But the results of reform were, typically, paradoxical: The carriage-horse owners soon realized that their concessions on humane treatment were being used to prove their inhumanity, and the animal-rights advocates grew afraid that the industry’s concessions would undermine their own moral arguments. A new organization dedicated to the abolition of the carriages, nyclass, was led by Stephen Nislick, a former real-estate developer (which made him a ready-made villain in a struggle that pitted a pastiche nostalgic vision of “old New York” against the city’s High Line future). And in the mayoral race, Alice in Wonderland craziness ensued, as industry supporter Christine Quinn, proud owner of two rescue dogs, was vilified by the animal-rights people, while De Blasio, who had never shown any interest in the issue as city councilman or public advocate, put horses near the center of his campaign and won the support of celebrities from Miley Cyrus to Calvin Klein, among many others—a remarkable outpouring, even in a city where progressive crusades attain a celebrity gravity. Meanwhile, the city’s nearly 200 carriage horses continued to pull gauzy-eyed tourists along those few blocks of Central Park.
Cornelius Byrne is sitting in his cramped office, old riding jackets hanging on one wall, his gray metal desk strewn with papers. The owner of Central Park Carriages stables on West 37th Street, he’s a big, pink-faced Irishman, wearing a plaid driver’s cap, a thermal vest over a flannel shirt, and jeans. Right now there is something crumbling about his bulk. A large black brace is on his left leg. One night after work, Byrne and his brother were going to their car parked in the vacant lot across the street when they saw someone break one of the windows of the car and start to crawl inside. Byrne approached the thief with his hands up and was struck with a tire iron in the leg, snapping his Achilles. “He just hit it, like that,” Byrne says with an air of wonder.
Then he takes up what clearly has become an obsessive subject: Stephen Nislick. “ ‘Random people,’ ” mutters Byrne. “That’s what Stephen Nislick called us. Random people. As if we were the type of helpless people who couldn’t defend ourselves.” He looks like he is about to spit in disgust and contempt. The smell of oats, horses, and manure wafts into the little office just as an enormous pipe winding along the bottom of the wall across from me briefly bursts into deafening sound.
When talking to the well-educated, often Jewish liberals who make up the animal-rights movement in New York, and to the Irish-American hard cases like Byrne—28 years driving a carriage so that he could afford to raise his daughters in Caldwell, New Jersey, and send them to Montclair Kimberley Academy—you can feel that you are in a Sidney Lumet film. The old ethnic templates still grind away, even as newer groups enter the fray. In front of Chateau Stables, which are all locked up to visitors, Junior, a young Mexican stableboy, slides away from me along the brick façade of the building as I approach. “I have to be careful,” he says, clearly concerned about speaking to a journalist.
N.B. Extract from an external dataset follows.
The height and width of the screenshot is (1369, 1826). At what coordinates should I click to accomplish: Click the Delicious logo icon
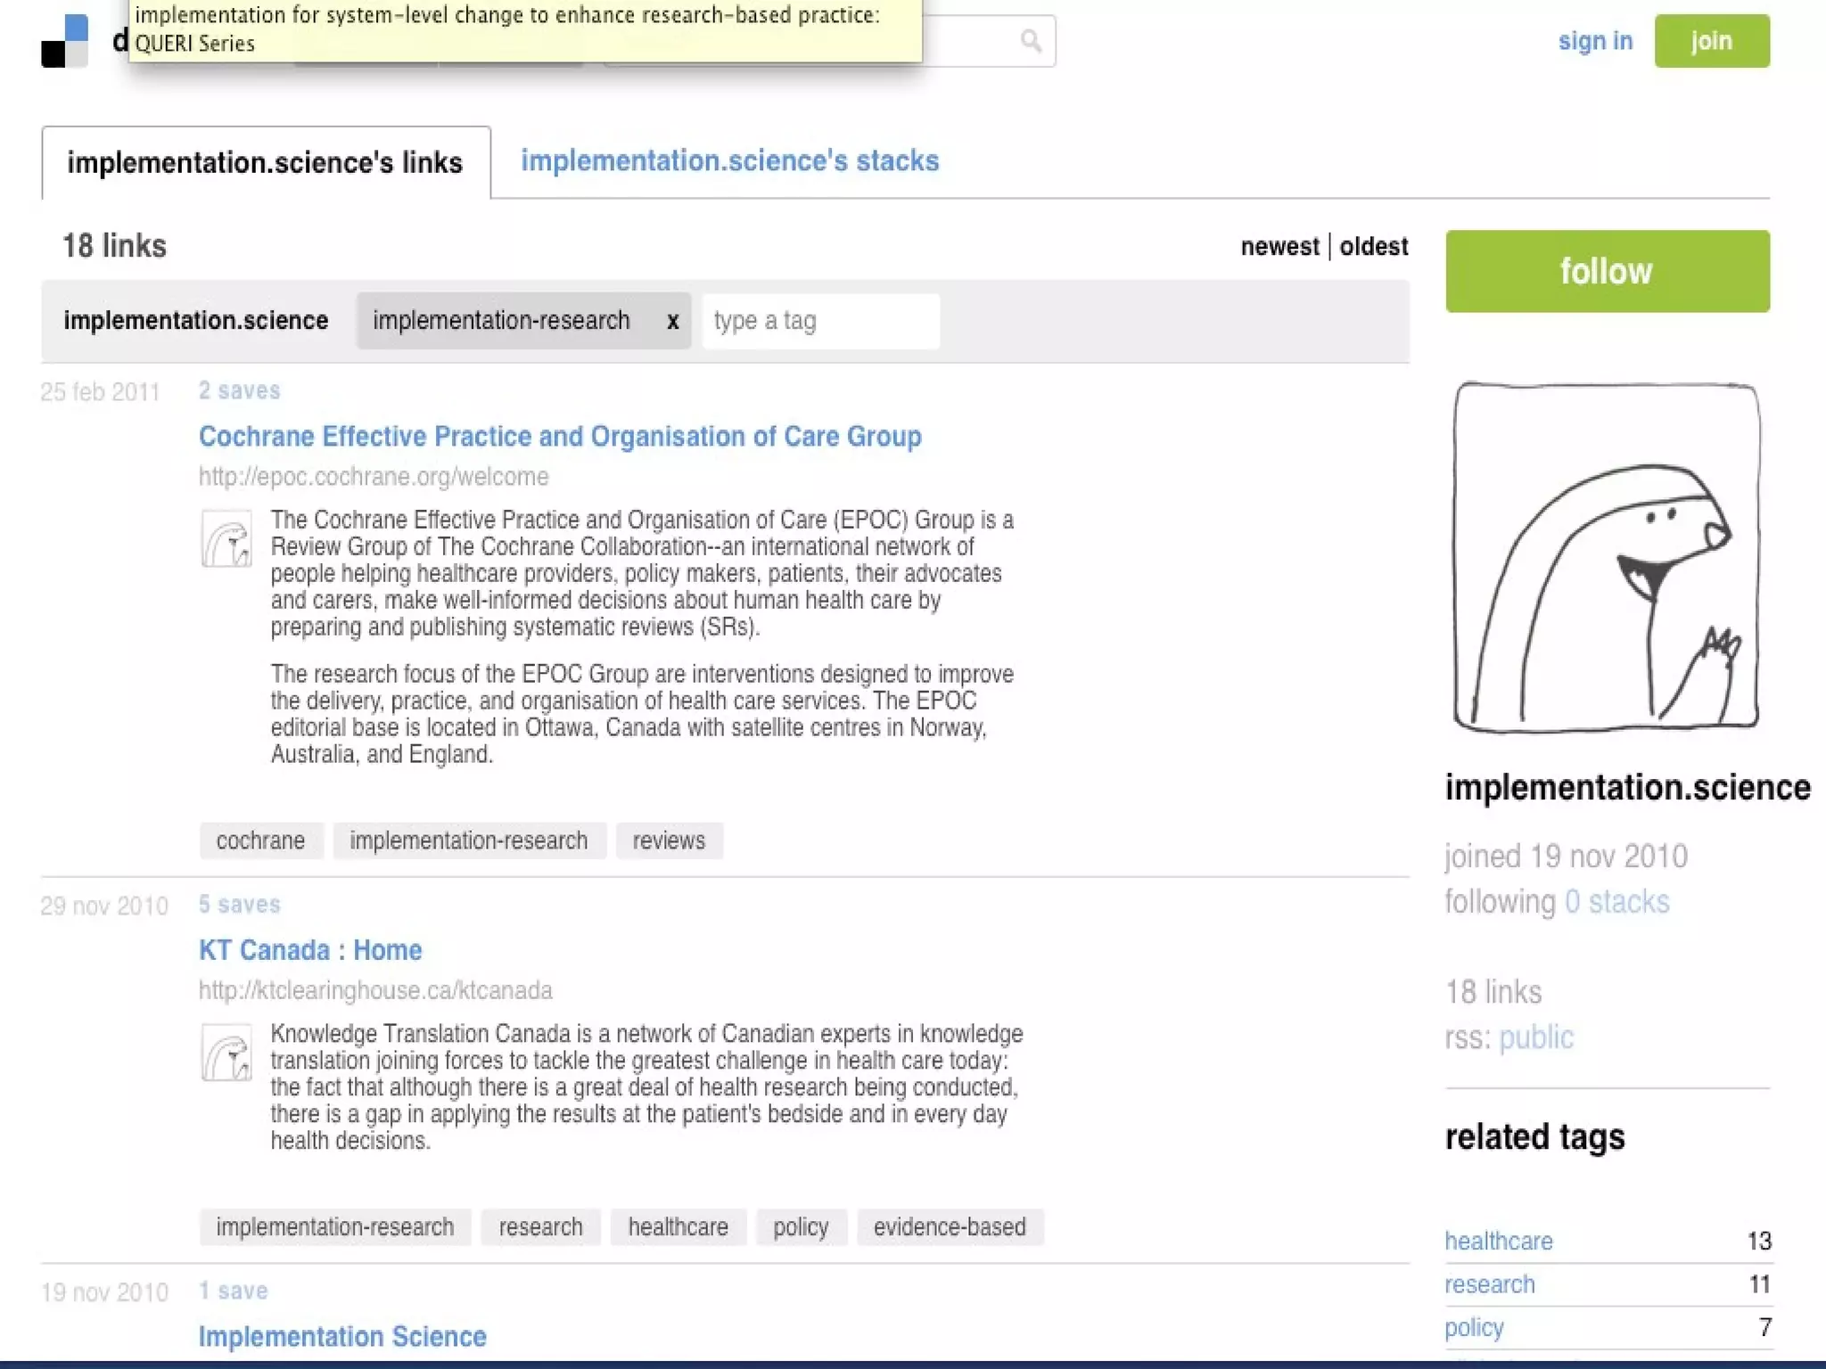coord(65,41)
Later that day, I walk, unannounced, into Clinton Park Stables on 52nd Street and knock on an office door. Through the window I can see Conor McHugh, with a half-wreath of white hair, look up at me from his desk. “Could you give us a few minutes?” asks McHugh. Above his desk is a large poster of Martin Luther King Jr. giving his famous speech, with the caption I HAVE A DREAM.
McHugh is courtly, frank, and desperate as he gives me a tour through the stables; standing in the dark on the first floor, as I wait for him to switch on the lights, I suddenly feel, on the back of my neck, the equine beings housed in the two floors above me. “You know what they say about a good woman,” he says in his pleasant brogue. “Mares are the best horses to have. The rest are geldings.” No stallions? I cluelessly ask him. His eyes gleam. “Oh, you could never have a stallion here,” he says. “Never.” Of course. Stallions are too hard to control.
“The animal-rights people have changed their tack,” McHugh says. “They no longer claim we abuse our animals. Now they say that the city is simply no place for a horse and that times have changed.” What that means, though McHugh won’t admit it to himself, is that salvation of the industry by reform is out of the question. Now that we’ve been led, by Peter Singer and others, to broaden the definition of what it means to be civilized to include a belief in animals as thinking, feeling, soulful beings, mere reform would be seen as capitulation to cruelty.
And so the carriage horses will go, if not now, then six weeks or six months from now, both the result of and the response to permutations in city life that no one can keep track of, or get ahead of, or even patiently explain. McHugh tries to sound optimistic when I suggest to him that the disappearance of the carriage horses is all but certain, pending only a City Council vote. “I dearly hope that is not the case,” he says, his blue eyes almost beseeching. “We bring such joy into people’s lives.”